Extracellular chaperones prevent Aß42-induced toxicity in rat brains.

ABSTRACT

Alzheimer's disease (AD) is a progressive neurodegenerative disorder characterised by cognitive decline, formation of the extracellular amyloid ß (Aß42) plaques, neuronal and synapse loss, and activated microglia and astrocytes. Extracellular chaperones, which are known to inhibit amyloid fibril formation and promote clearance of misfolded aggregates, have recently been shown to reduce efficiently the toxicity of HypF-N misfolded oligomers to immortalised cell lines, by binding and clustering them into large species. However, the role of extracellular chaperones on Aß oligomer toxicity remains unclear, with reports often appearing contradictory.

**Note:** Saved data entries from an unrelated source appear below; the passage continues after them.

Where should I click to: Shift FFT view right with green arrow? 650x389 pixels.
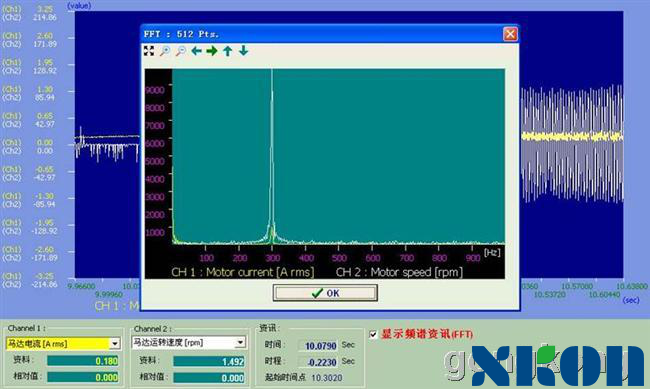coord(212,51)

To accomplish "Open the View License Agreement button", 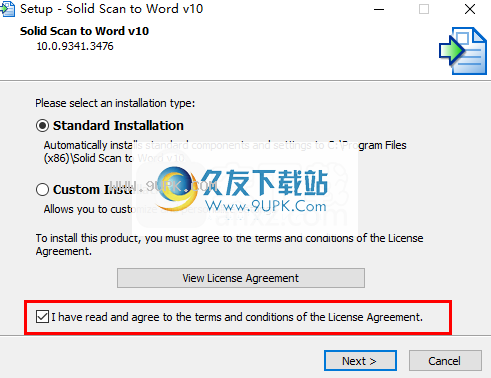I will (241, 278).
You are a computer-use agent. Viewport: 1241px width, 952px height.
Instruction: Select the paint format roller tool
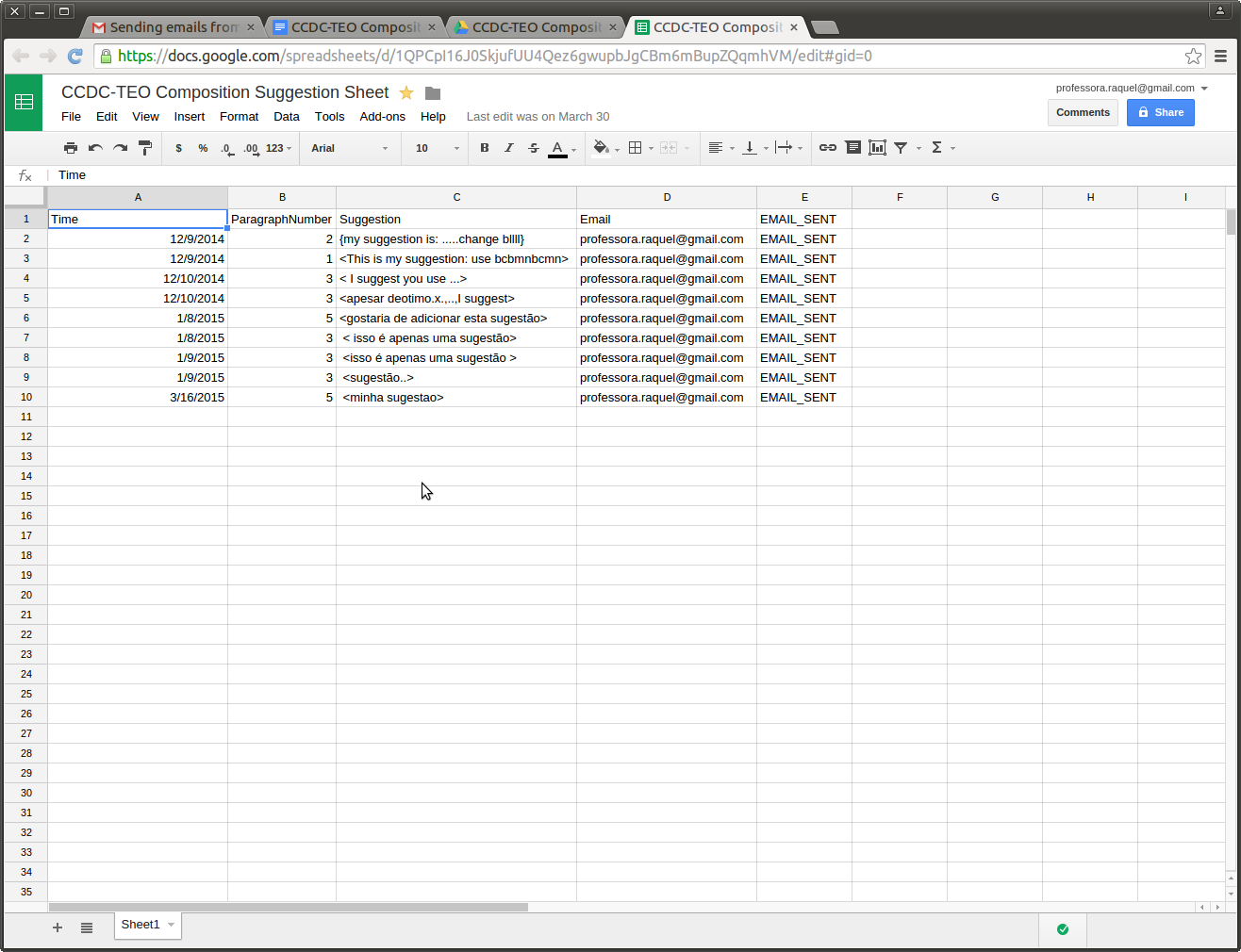145,148
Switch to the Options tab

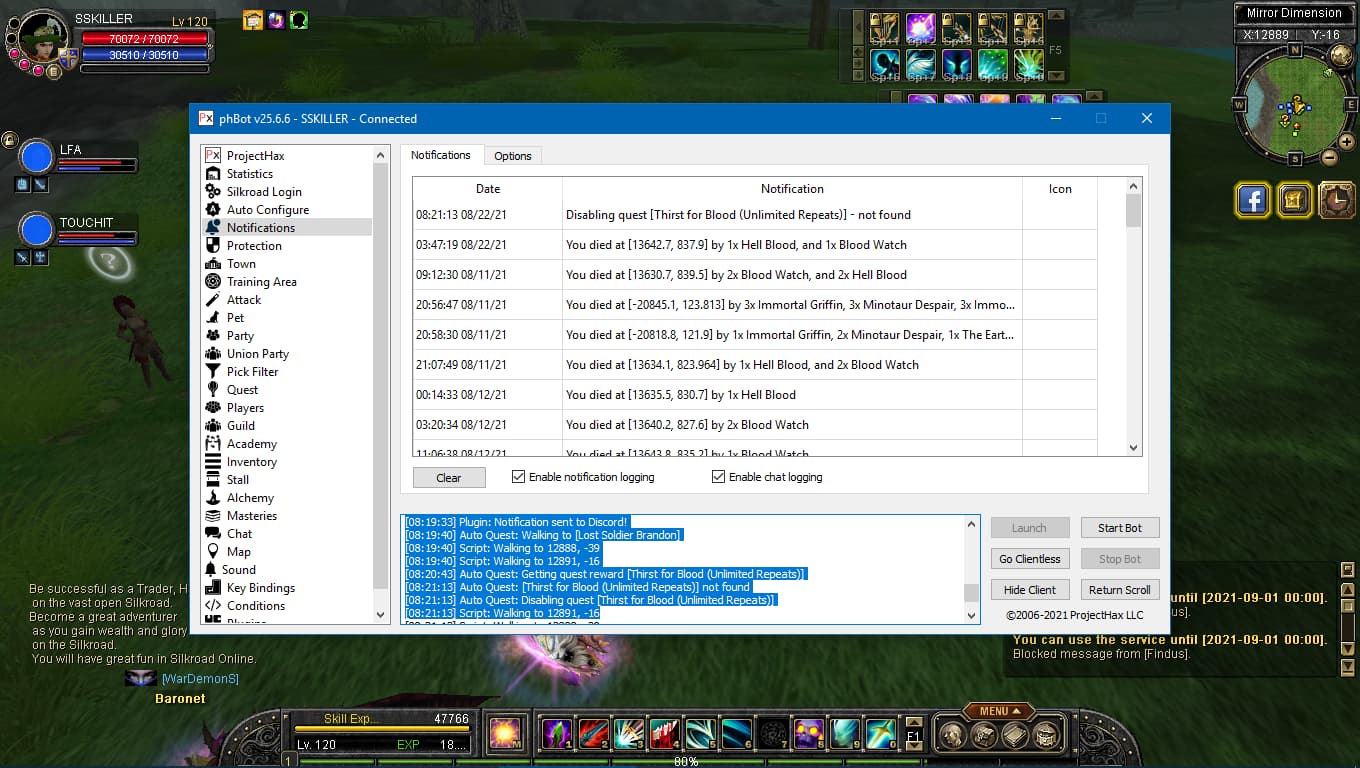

In this study we microinjected into the hippocampus of rat brains Aß42 oligomers pre-incubated for 1h with two extracellular chaperones, namely clusterin and α2-macroglobulin. The chaperones were found to prevent Aß42-induced learning and memory impairments, as assessed by the Morris Water Maze test, and reduce Aß42-induced glia inflammation and neuronal degeneration in rat brains, as probed by fluorescent immunohistochemical analyses. Moreover, the chaperones were able to prevent Aß42 colocalisation with PSD-95 at post-synaptic terminals of rat primary neurons, suppressing oligomer cytotoxicity. All such effects were not effective by adding pre-formed oligomers and chaperones without preincubation. Molecular chaperones have therefore the potential to prevent the early symptoms of AD, not just by inhibiting Aß42 aggregation, as previously demonstrated, but also by suppressing the toxicity of Aß42 oligomers after they are formed. These findings elect them as novel neuroprotectors against amyloid-induced injury and excellent candidates for the design of therapeutic strategies against AD.